Л. Болтански. Тайны и заговоры / Перевод с фр. А. Захаревич. СПб.: Издательство Европейского университета, 2019. 502 с.
Известный социолог Люк Болтански в своей книге «Тайны и заговоры» затрагивает целый ряд тем, часть которых связана с литературой, часть — с общественными процессами, часть — со спецификой социологии как дисциплины. Широта охвата материала объясняется тем, что, по гипотезе автора, «на рубеже XIX и XX веков тайны и заговоры стали образными фигурами, или тропами, выведенными на передний план в сфере художественного вымысла, а также при трактовке исторических событий и принципов общественного функционирования» (с. 38–39). В пользу этой гипотезы, по мнению Болтански, свидетельствует одновременное появление детектива, «шпионского романа», понятия паранойи, теорий заговора и социологии. Исследователя можно понять: открыть связь между несвязанными явлениями всегда приятно. Тем более что Болтански не только сближает, но и разводит — например, полицейское следствие, журналистское расследование и социологическое исследование. Но в основе его работы лежит все же пафос близости всех перечисленных феноменов, объясняемой сомнениями в «стабильной и предсказуемой реальности» (с. 39).
Однако такой подход таит в себе минимум две опасности: во-первых, чем шире размах, тем меньше внимания уделяется частностям. Если же начать проверять утверждения Болтански на предмет этих самых частностей, по крайней мере часть его построений рассыплется сразу же. Во-вторых, сблизить всегда легче, чем увидеть различия. Не случайно Дунс Скотт придавал такое значение дистинкциям.

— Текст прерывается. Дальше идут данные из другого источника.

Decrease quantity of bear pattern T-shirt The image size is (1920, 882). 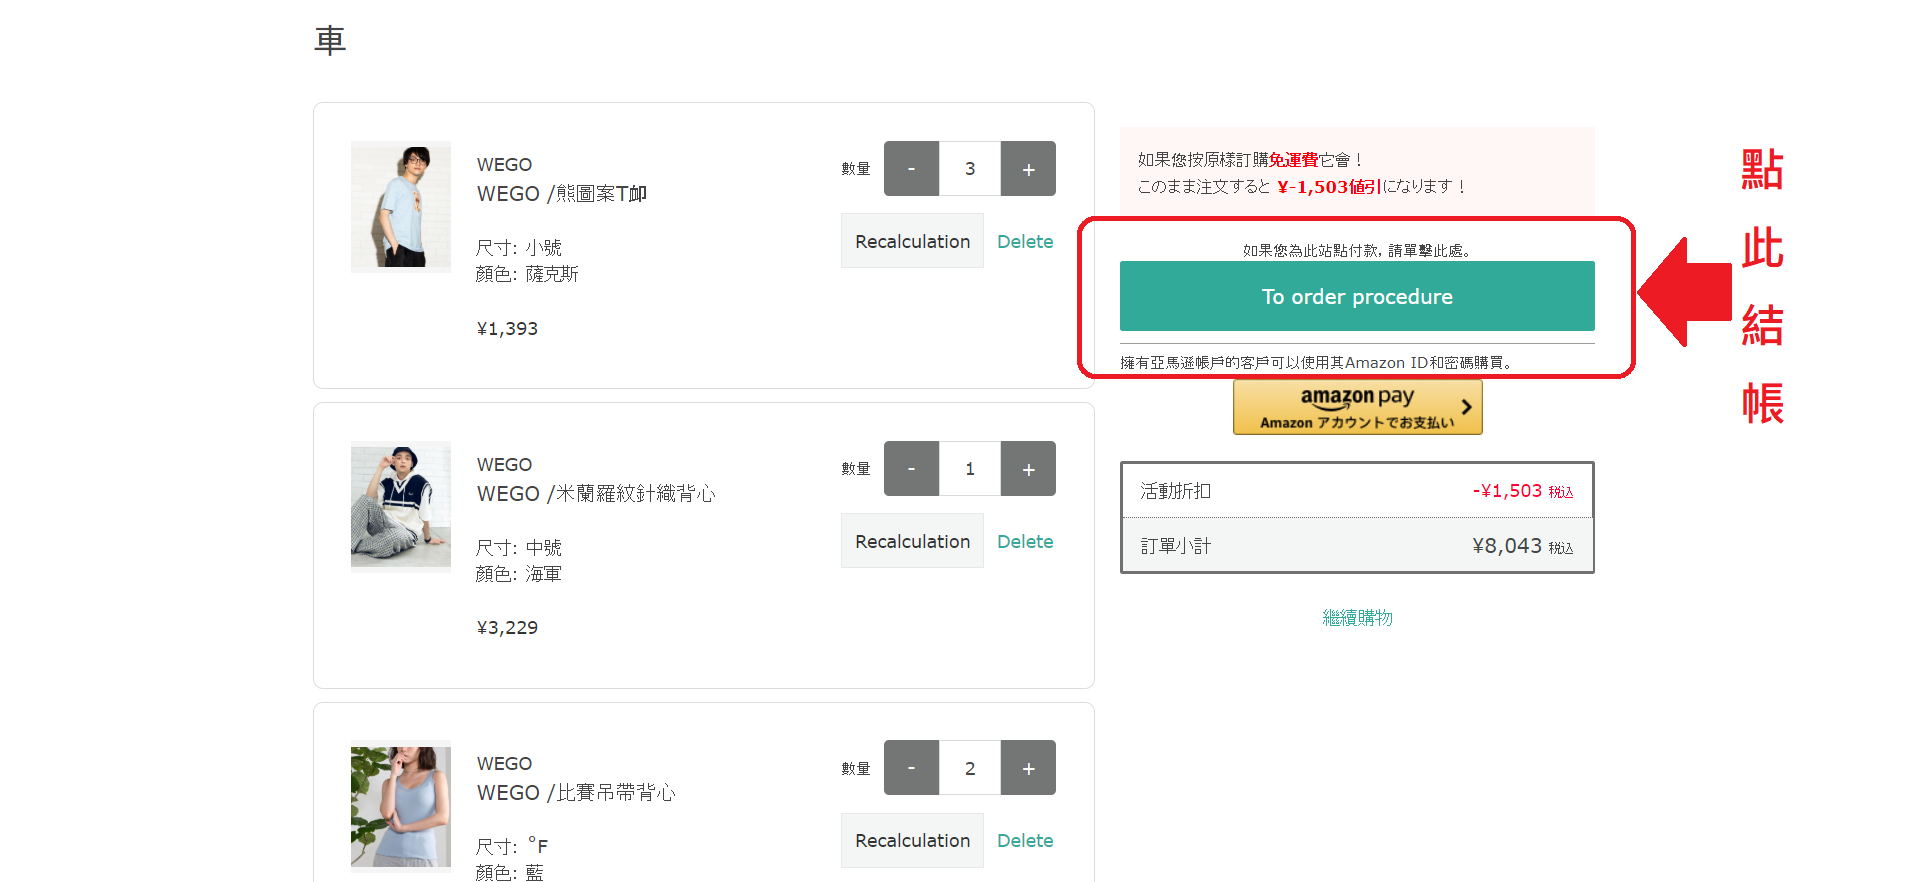coord(911,169)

Начну с пресловутых частностей.
Первая из них — утверждение Болтански о том, что «детективные романы и шпионские рассказы оказались основными носителями, посредством которых в глазах широкой публики обнажались тревоги, связанные с глубинными политическими механизмами и ставившие под вопрос сами очертания современности» (с. 40–41). Видимо, Болтански действительно не видит принципиальной разности между детективом и тем, что он называет шпионским романом, и не понимает, что эта близость нуждается в серьезном обосновании. В результате получается конъюнкция, одна из частей которой ложна, следовательно ложно и все утверждение. Другими словами, «очертания современности» действительно ставятся под вопрос в «шпионских историях», но уж никак не в детективе. Хотя Болтански и пытается убедить читателей, что детектив — жанр, в котором господствует тотальная подозрительность по отношению к реальности, это, разумеется, не так: сыщик в детективе не кажется параноиком, который подозревает всех и вся; напротив, детективная загадка абсолютно очевидна для всех; ее нельзя игнорировать; и сыщик — это тот, кто может объяснить то, что не может объяснить никто другой.

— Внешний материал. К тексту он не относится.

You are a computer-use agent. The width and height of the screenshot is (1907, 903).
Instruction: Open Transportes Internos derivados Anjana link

Надо сказать, Болтански периодически встает на более разумную точку зрения, когда утверждает, что детективная загадка (которую он, впрочем, путает с тайной) «представляет собой аномалию, то есть нечто, нарушающее упорядоченную цельность предсказуемых ожиданий <…> Как только разгадка найдена, все снова упорядочивается» (с. 56). Это уже означает, что «современность» не «ставится под вопрос», а, напротив, утверждается, после того как в ходе решения загадки открываются ее новые грани.

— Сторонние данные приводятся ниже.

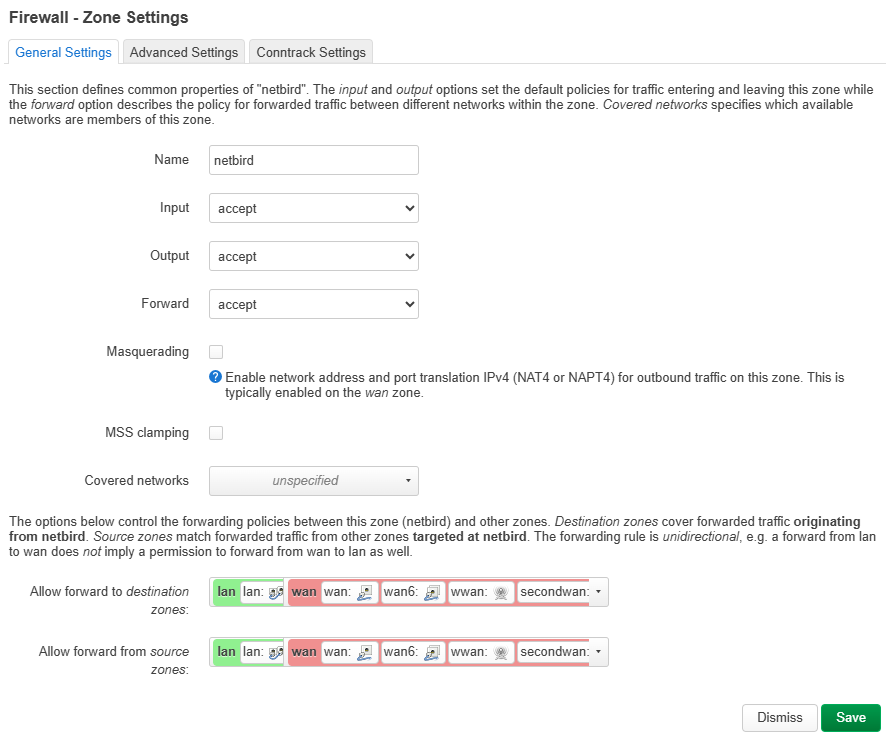Click the wan interface icon in source zones
The height and width of the screenshot is (744, 891).
(365, 652)
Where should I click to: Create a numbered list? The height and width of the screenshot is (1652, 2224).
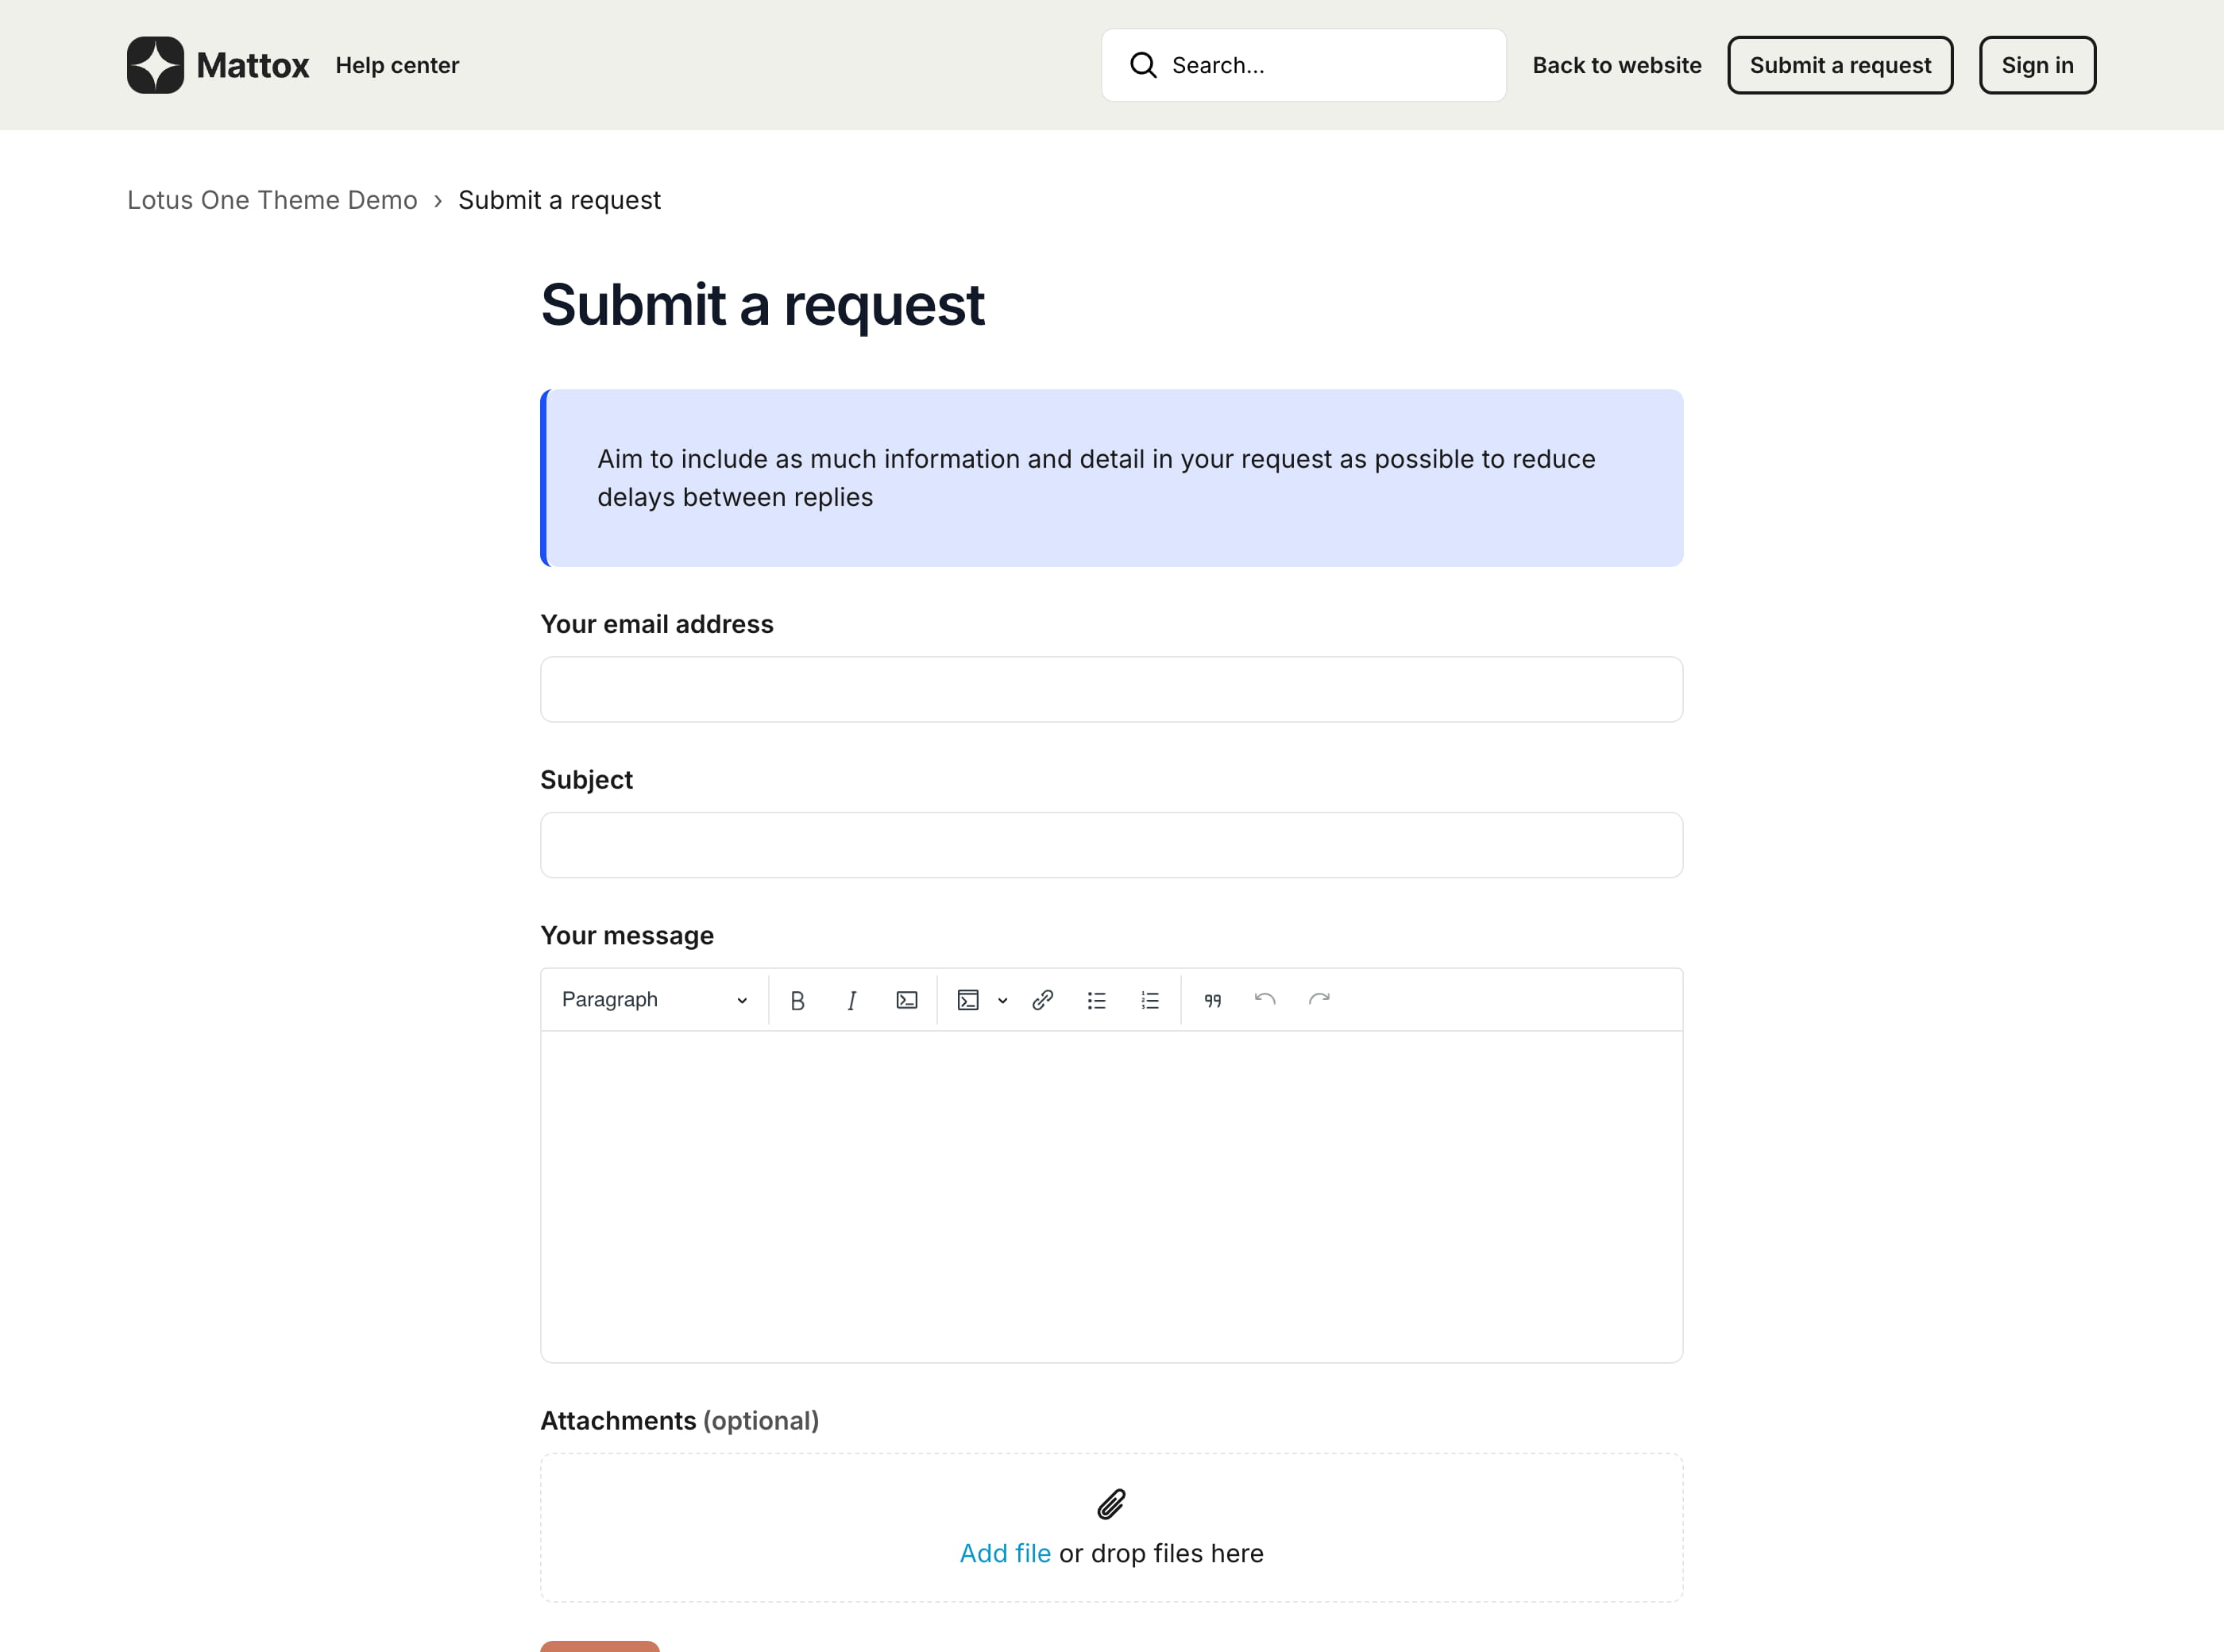[x=1150, y=1000]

Почему Болтански сам не замечает противоречия в своих рассуждениях? Возможно, одна из причин в следующем: он постулирует в своей книге определенную онтологию. Он использует понятие «мир» как «все, чему случается быть, — пользуясь формулировкой Витгенштейна, — и даже все, что могло бы случиться, все, что приводит к невозможности его познания» (с. 47; курсив мой. — П. М.). С другой стороны, Болтански использует понятие «реальность» как то, что «обретает устойчивость посредством предустановленных форматов, поддерживаемых институциями» (с.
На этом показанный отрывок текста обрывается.